To clarify, we observe that {\Phi F(1) \rightarrow F(1)} is injective (as we’ve seen, since {F(1)} is projective), and since {\Phi} is symmetric monoidal, the same holds for {F(1)} replaced by {F(n)}. Since {\Phi} is also exact and commutes with taking fixed points, it follows that the same is true for {(F(1)^{\otimes n})^{\Sigma_n}}. That verifies exactness in the first square. The exactness of the bottom row can now be checked by “hand” using the explicit description of {F(1) = \mathbb{F}_2\left\{t, t^2, t^4, \dots\right\}}.

By induction, the rightmost vertical arrow is an isomorphism. It thus follows by the snake lemma that if {K, C} are the kernel and cokernel of {F(n) \rightarrow (F(1)^{\otimes n})^{\Sigma_n}}, then

\displaystyle \Phi K \rightarrow K, \quad \Phi C \rightarrow C

are isomorphisms. Using a straightforward argument with the grading (or Lemma… above), this implies that {C, K = 0} as they are connected: {C_0 = K_0 = 0}.


3. Finite generation of tensor products

 We now want to prove that the tensor product preserves the noetherian (i.e., finitely generated) objects in \mathcal{U}.

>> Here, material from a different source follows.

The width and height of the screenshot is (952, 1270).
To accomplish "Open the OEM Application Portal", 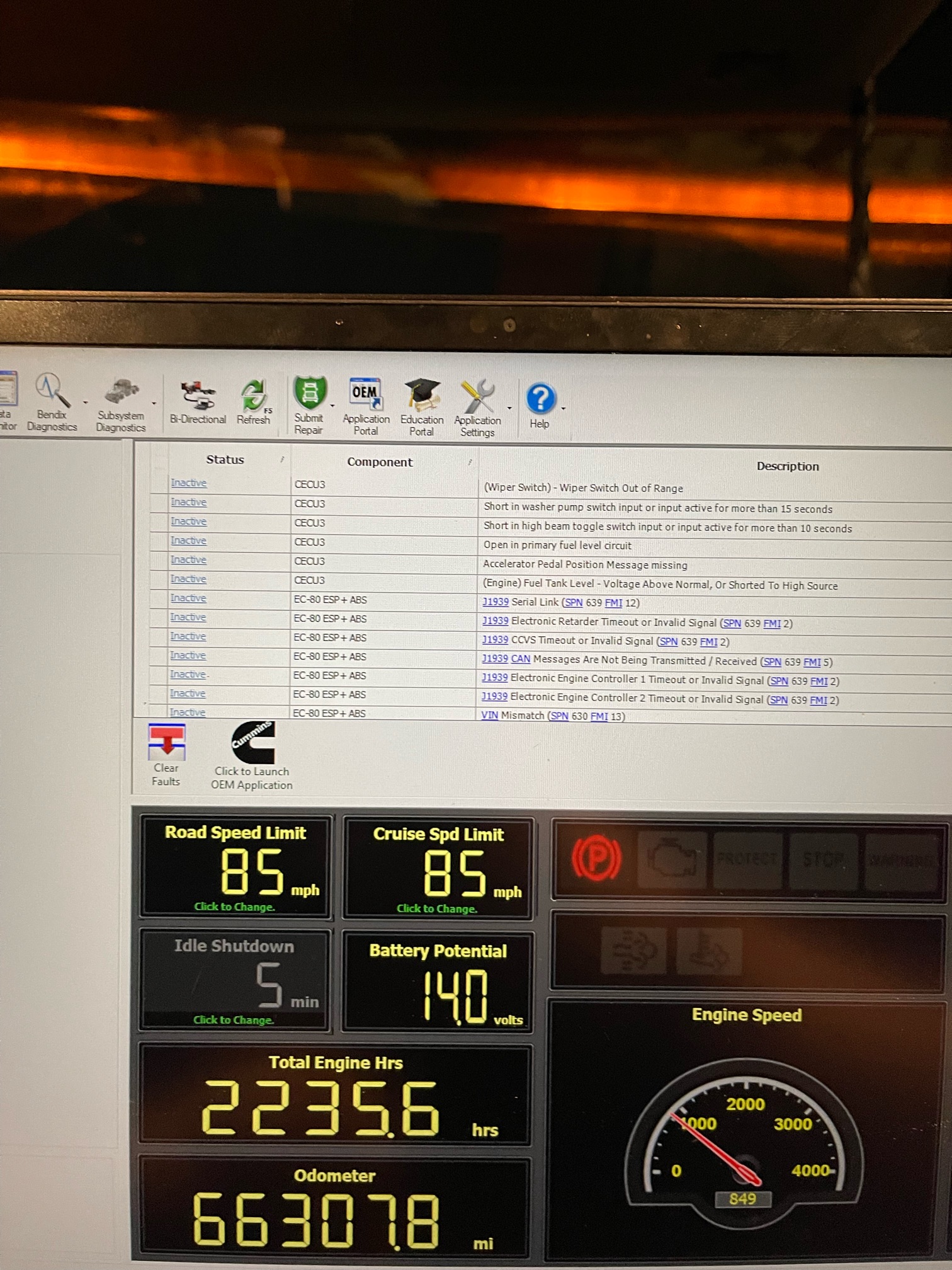I will [x=366, y=405].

Theorem 43 Given finitely generated objects {M, N \in \mathcal{U}}, the ({\mathbb{F}_2}-linear!) tensor product {M \otimes N \in \mathcal{U}} is finitely generated.


Note that this really uses the unstable condition. The tensor product of {\mathcal{A}} with itself in {\mathcal{A}}-modules is an infinite direct sum of copies of {\mathcal{A}} and is very far from being finitely generated.

Proof: It suffices to show that for each {m, n}, {F(m) \otimes F(n)} is finitely generated. Using the noetherian property of {\mathcal{U}}, we can reduce to proving that

\displaystyle F(1)^{\otimes (m+n)} \supset F(m) \otimes F(n)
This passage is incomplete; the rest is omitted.